EXERCISE AIM:
Could you give the data below again exactly, apart from the pictures?

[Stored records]
/---

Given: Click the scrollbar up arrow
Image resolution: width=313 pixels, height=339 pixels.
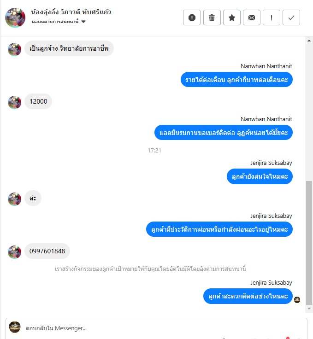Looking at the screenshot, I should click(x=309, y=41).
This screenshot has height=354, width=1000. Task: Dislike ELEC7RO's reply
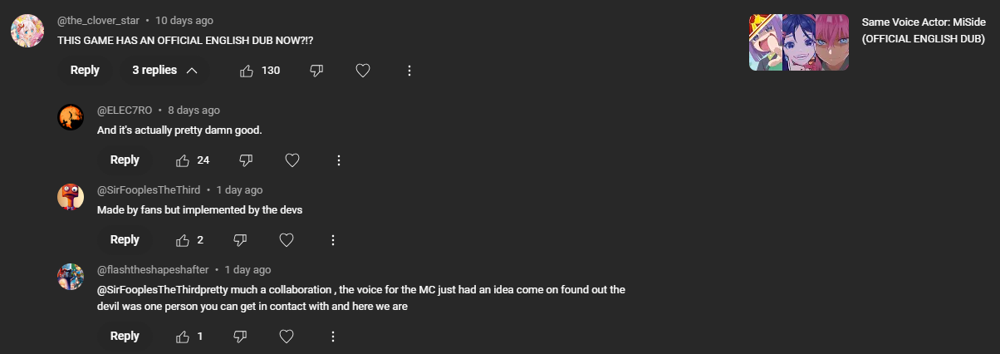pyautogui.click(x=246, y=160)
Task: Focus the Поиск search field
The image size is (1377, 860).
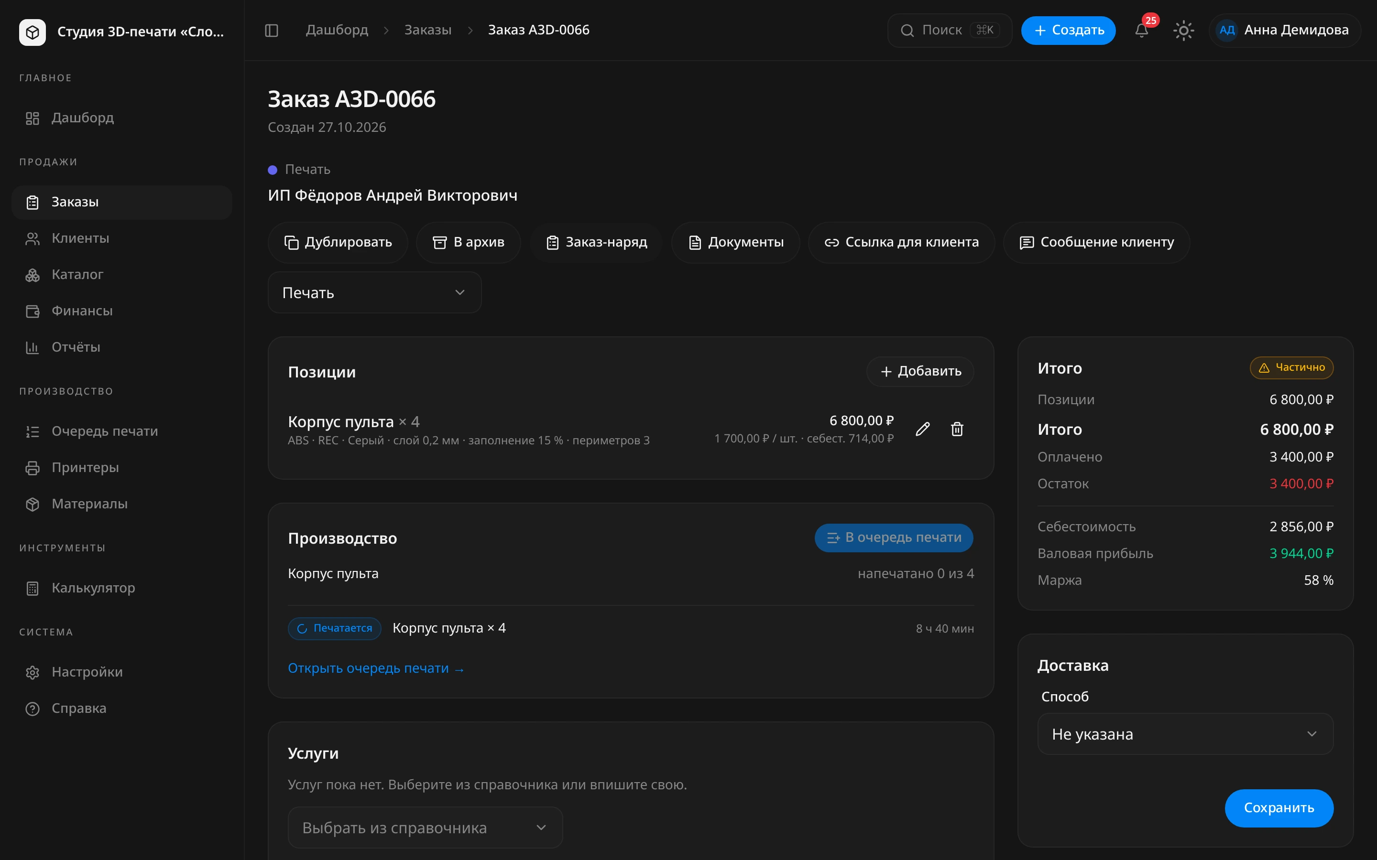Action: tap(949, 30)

\---

SOLUTION:
Given: Click the scrollbar up arrow
Image resolution: width=313 pixels, height=339 pixels.
Looking at the screenshot, I should click(x=309, y=41).
This screenshot has height=354, width=1000. Task: Dislike ELEC7RO's reply
pyautogui.click(x=246, y=160)
Task: Focus the Поиск search field
The image size is (1377, 860).
Action: tap(949, 30)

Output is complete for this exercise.